This one made me feel. Your others all do as well, in their own way, but this one. This one got me right at the core. Our life is always goodbye, and it is just so sad. One of the huge reasons that I have chosen (to this point) not to make any close friends here. On one hand, I need them, and on the other hand, I am too afraid to make that connection, only to inevitably lose it again. Well done.
Bonnie I have done the same in not making close friends but some of it is because I don’t understand them and they don’t understand me. To have really close friends we often need childhood experiences together. Our childhood friends are usually far away. I do find other TCK are easier to make friends with. We are always saying good bye and sometimes it gets to the place where I no longer care because I can’t stand the hurt.
Kari this picture says so much.
Wow Shary…your comment described me as well. Foreign country, language, culture but, at the same time longing for that closeness that is hard to find and takes me apart from others. The hurt is so much to bare sometimes that I rather be alone…and everything starts all over.
Kari- your inspiration it’s what brings me closer to my own self, then, all of a sudden the hurt is no more…ty my friend.
love you, grisel. you inspire me. thanks, shary:)
not sure many people relate to this ache the way third culture boarding school kids do, bonnie. we regularly said goodbye to our parents, then our friends, then our cultures, over and over. then we learned to not get close so the inevitable goodbyes wouldn’t hurt so much.
beautiful, kari. i imagine you see the beauty in ‘life as goodbyes’. goodbye avoids the mundane after hello.
i so do see the beauty in life as goodbyes, but i also have been told that my problem is i say goodbye far too easily. i’m grasping and clawing at having a balance.
I love this one. Not sure if this is what you meant but hugging something with thorns is exactly what travelling and expatting can feel like sometimes. But trying to settle down in one place is even harder. I just keep telling myself this is a good complaint to have.
settling down in one place is by far the hardest. let me know if you figure it out:)
Love it! Just looked at it now. This is just possibly my favorite.
Regina here, for ExpatWomen.com.
I would like to personally invite you to list your blog on our Expat Women Blog Directory (www.expatwomen.com/expatblog/) so that other women can read about and learn from your expat experiences.

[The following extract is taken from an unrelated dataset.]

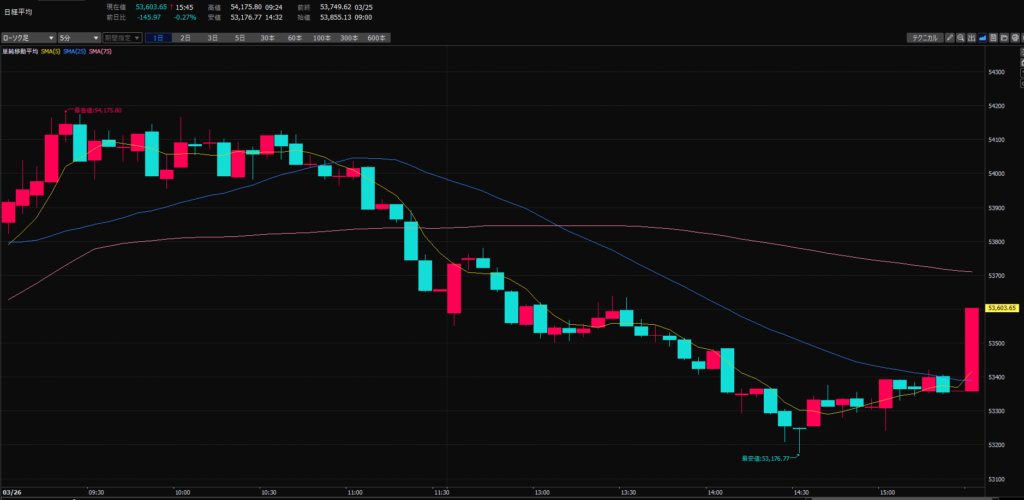
Task: Select the 1日 range toggle
Action: point(158,37)
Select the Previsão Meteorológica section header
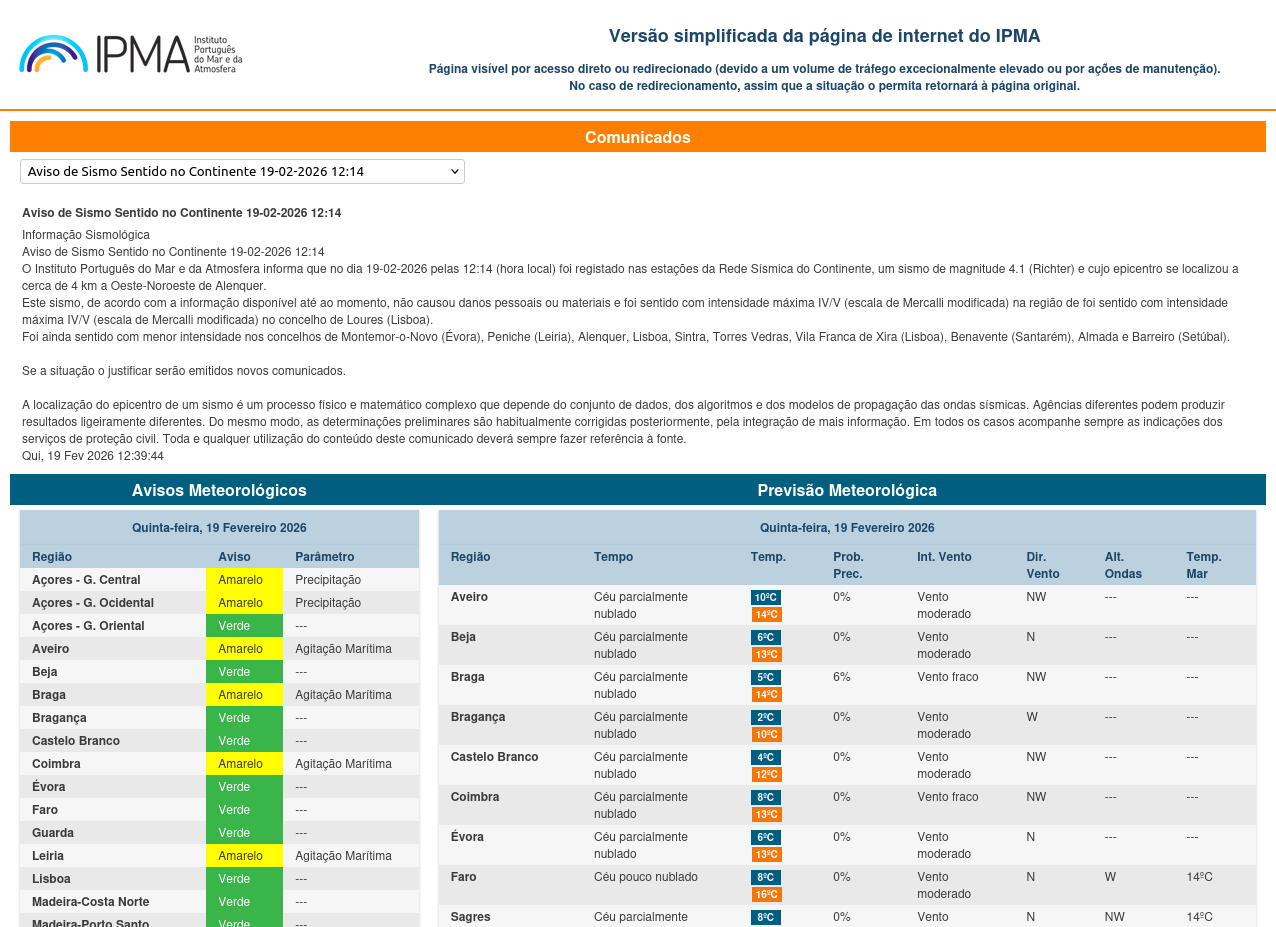Image resolution: width=1276 pixels, height=927 pixels. tap(846, 490)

Many thanks in advance for your contribution and keep up your great blog!
I want to be there.
I’m not settled. I only stay in one place. On the inside I feel stuck and trapped. My only relief is traveling through the eyes of my children. When you have a nomadic childhood, you can never be settled.
Love, love, love this photo! One word…beautiful.
From boxcar to another: A great composition, a terrific photograph! Thanks for sharing. All the best & safe travels, Fritsch.